# [GIVEN EXERCISE]
In the part that opens with the line containing "This screenshot has" and closes with the line containing "tap(400, 517)", switch "movie" to "film" and write those lines out again with nothing else altered. Leave the pictures out of your answer.

# [RAW DATA]

----

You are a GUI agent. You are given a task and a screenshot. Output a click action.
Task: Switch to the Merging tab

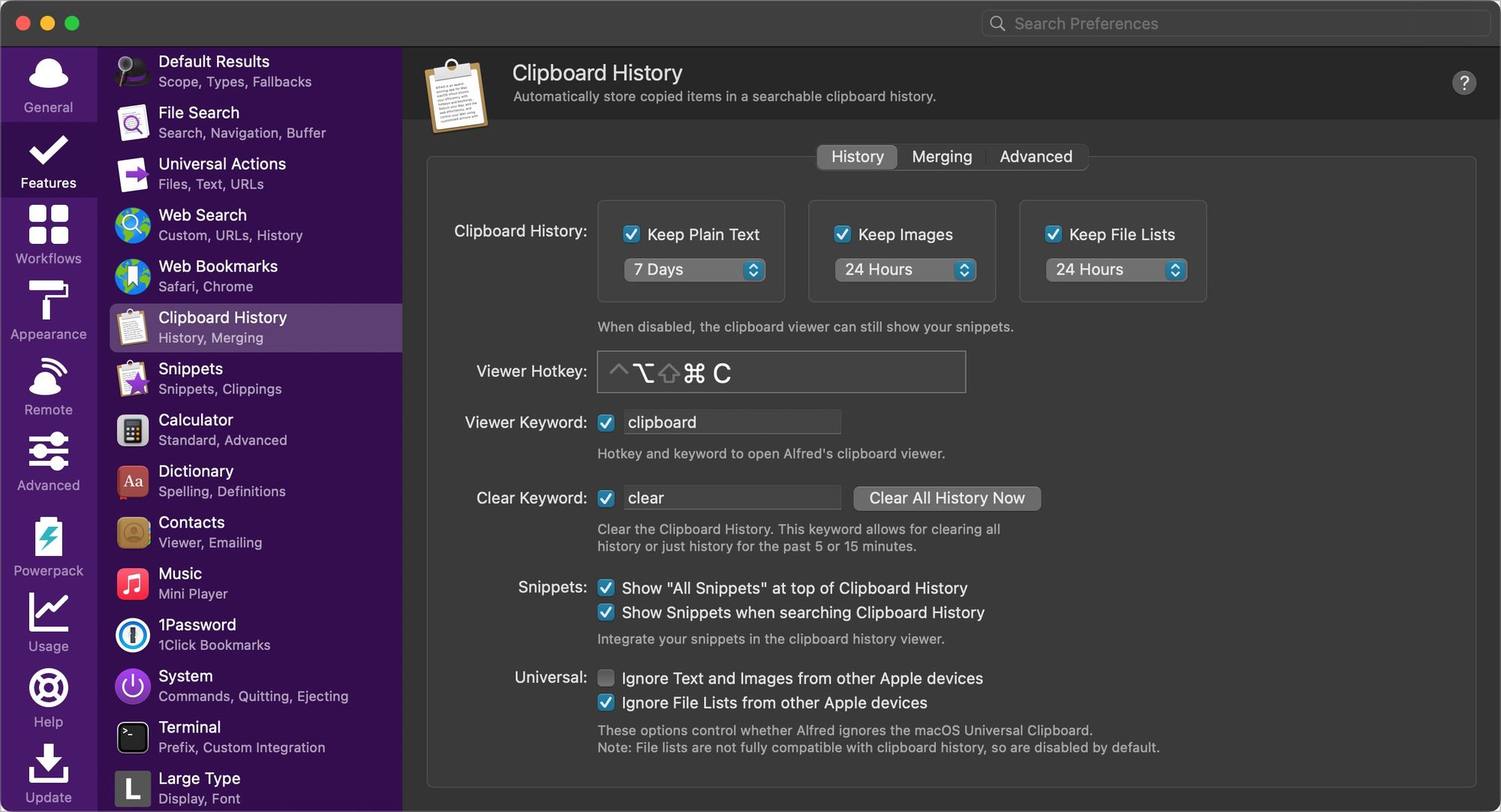pos(941,157)
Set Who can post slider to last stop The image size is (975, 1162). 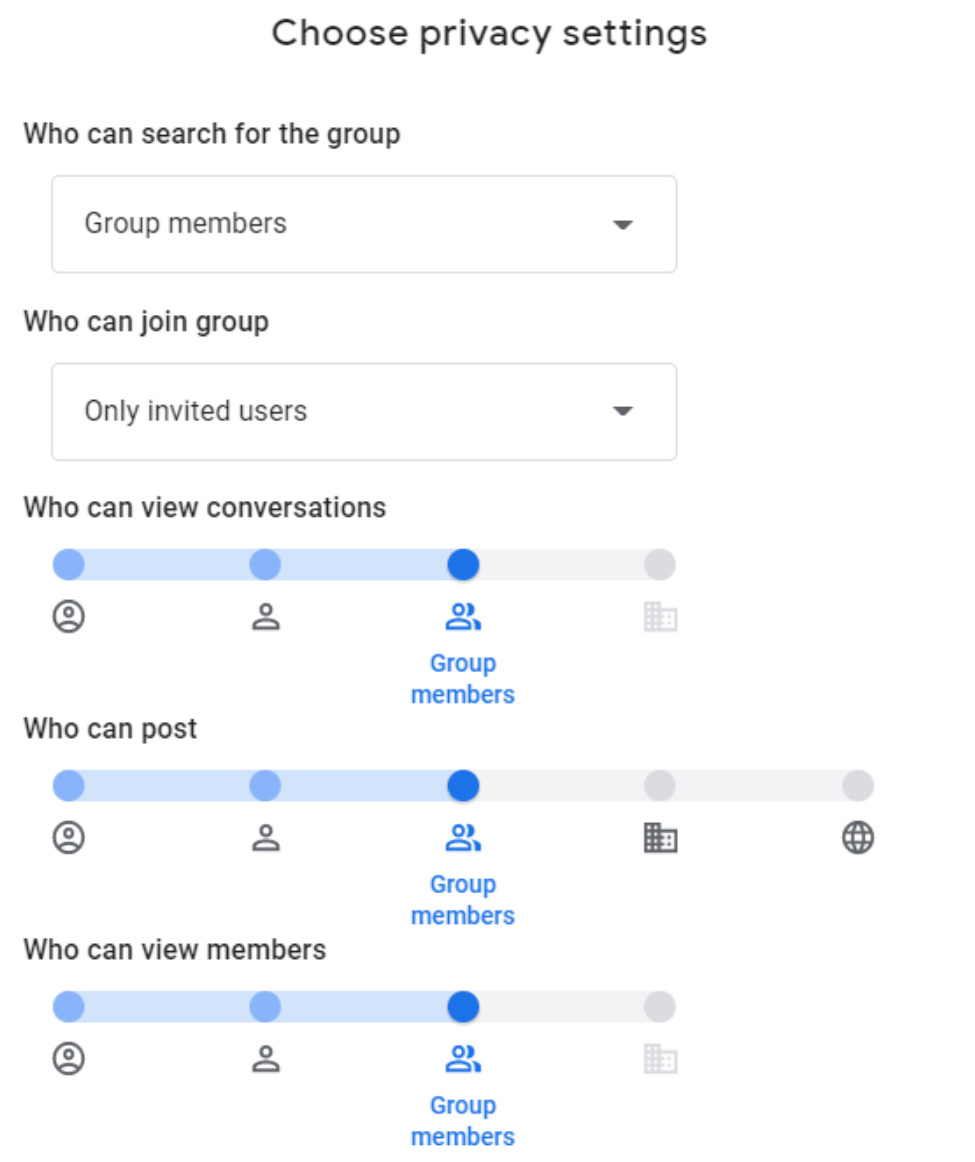857,786
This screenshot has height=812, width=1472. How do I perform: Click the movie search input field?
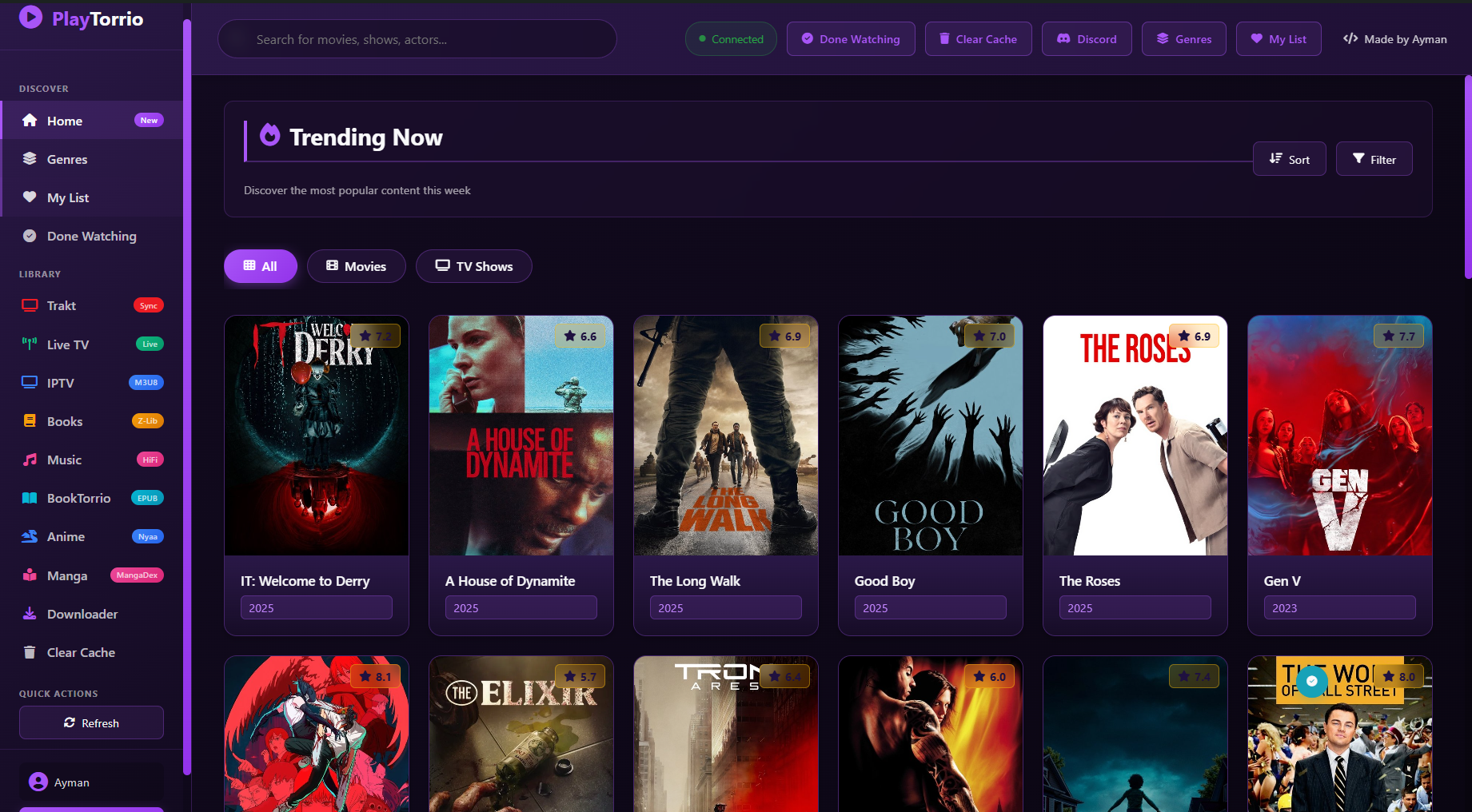click(417, 39)
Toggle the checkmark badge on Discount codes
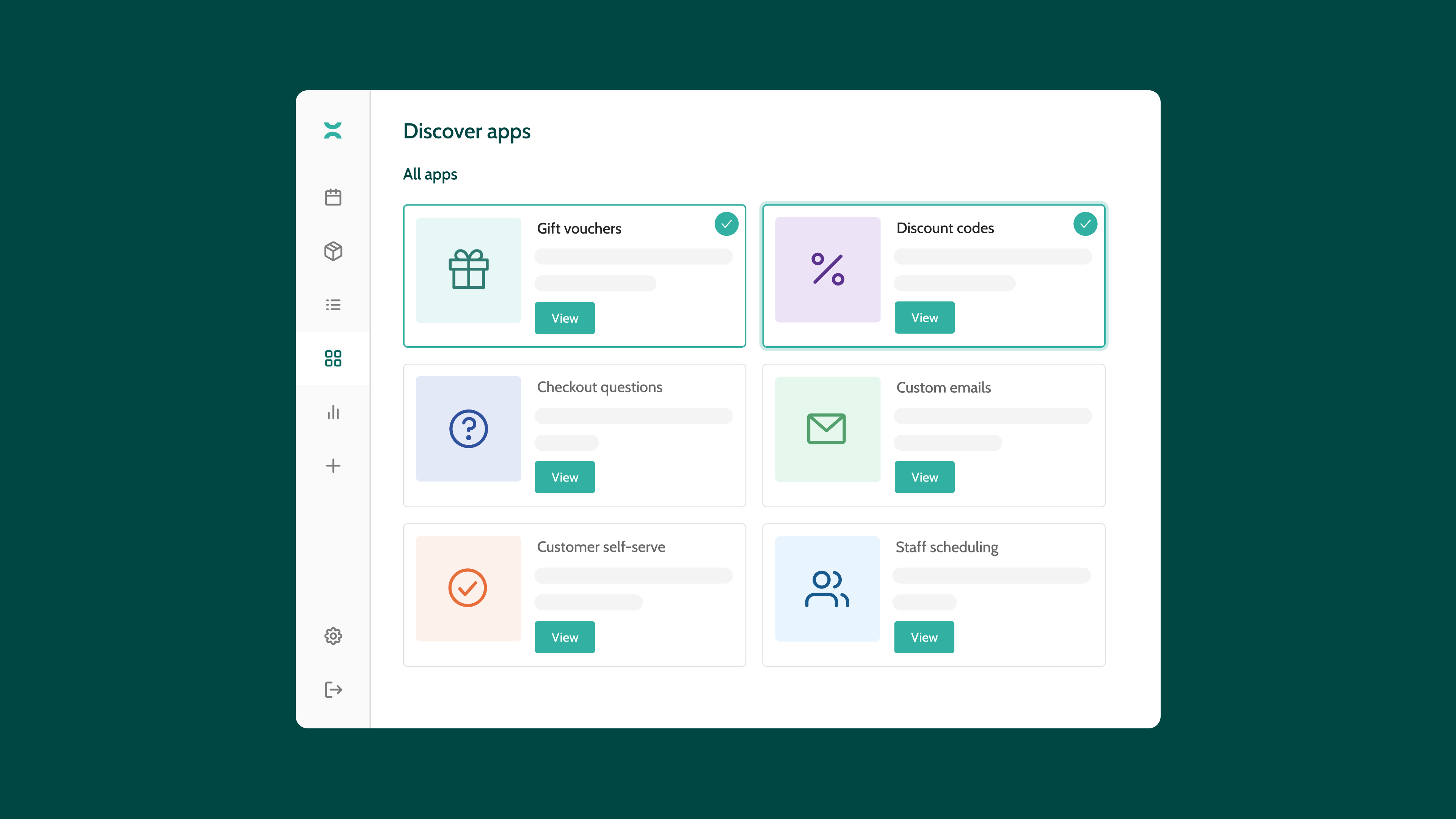1456x819 pixels. tap(1085, 224)
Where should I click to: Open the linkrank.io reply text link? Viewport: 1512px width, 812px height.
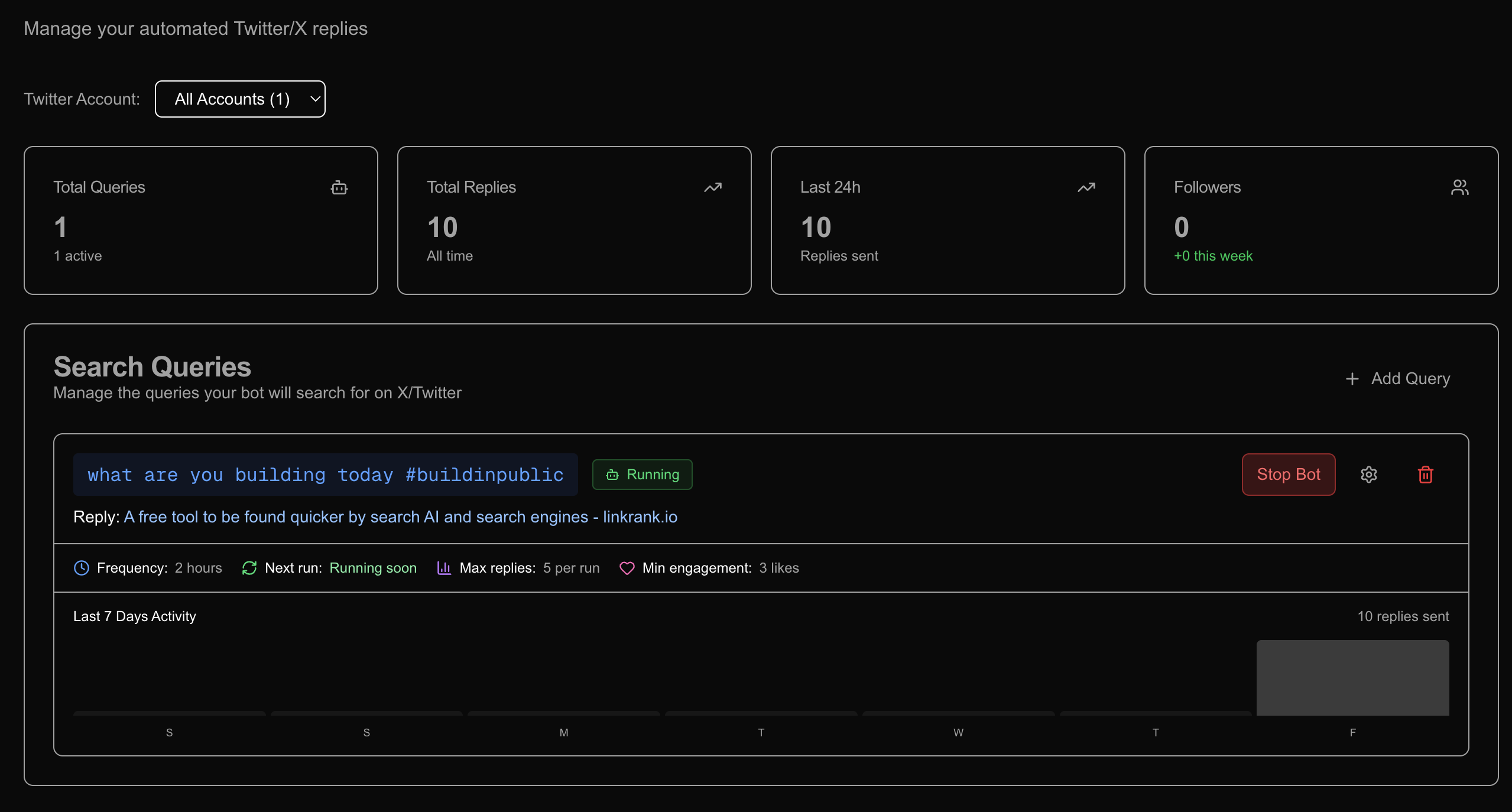tap(400, 517)
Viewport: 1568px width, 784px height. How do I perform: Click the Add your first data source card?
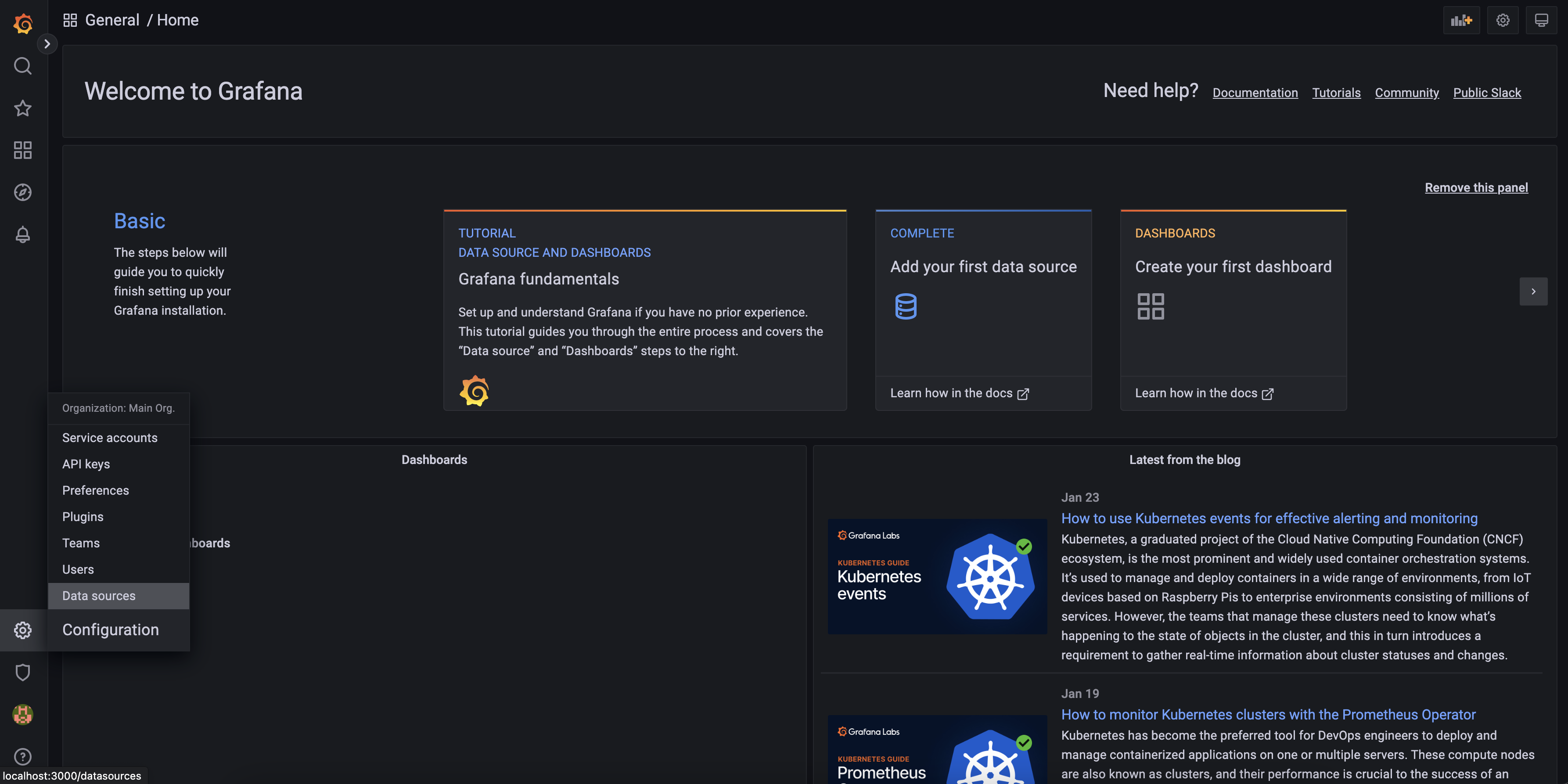[983, 292]
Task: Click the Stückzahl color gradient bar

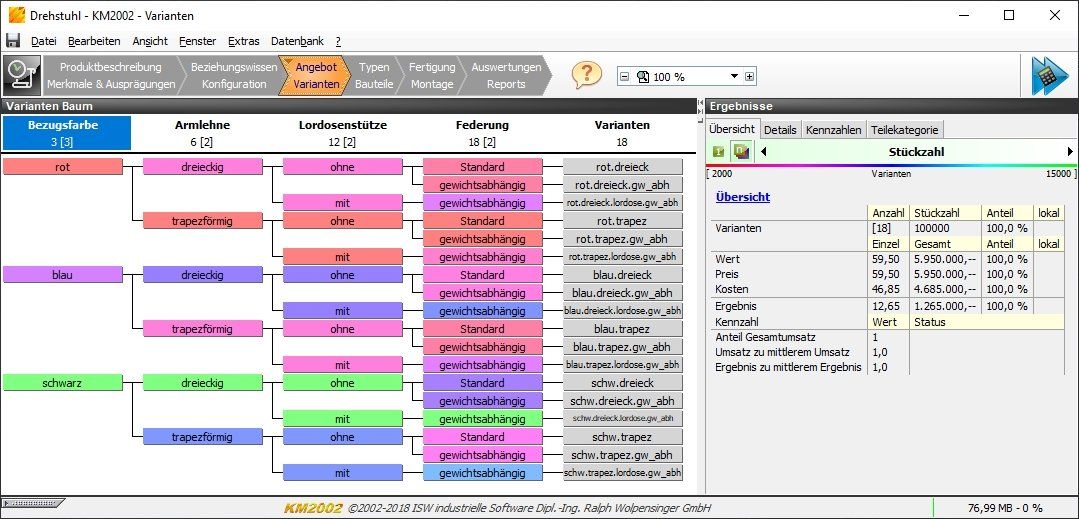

----

# [CORRECT ANSWER]
This screenshot has height=812, width=1472. How do I perform: Click the film search input field?
click(417, 39)
Toggle the checkmark badge on Discount codes
1456x819 pixels. tap(1085, 224)
Where should I click to: Open the linkrank.io reply text link? Viewport: 1512px width, 812px height.
tap(400, 517)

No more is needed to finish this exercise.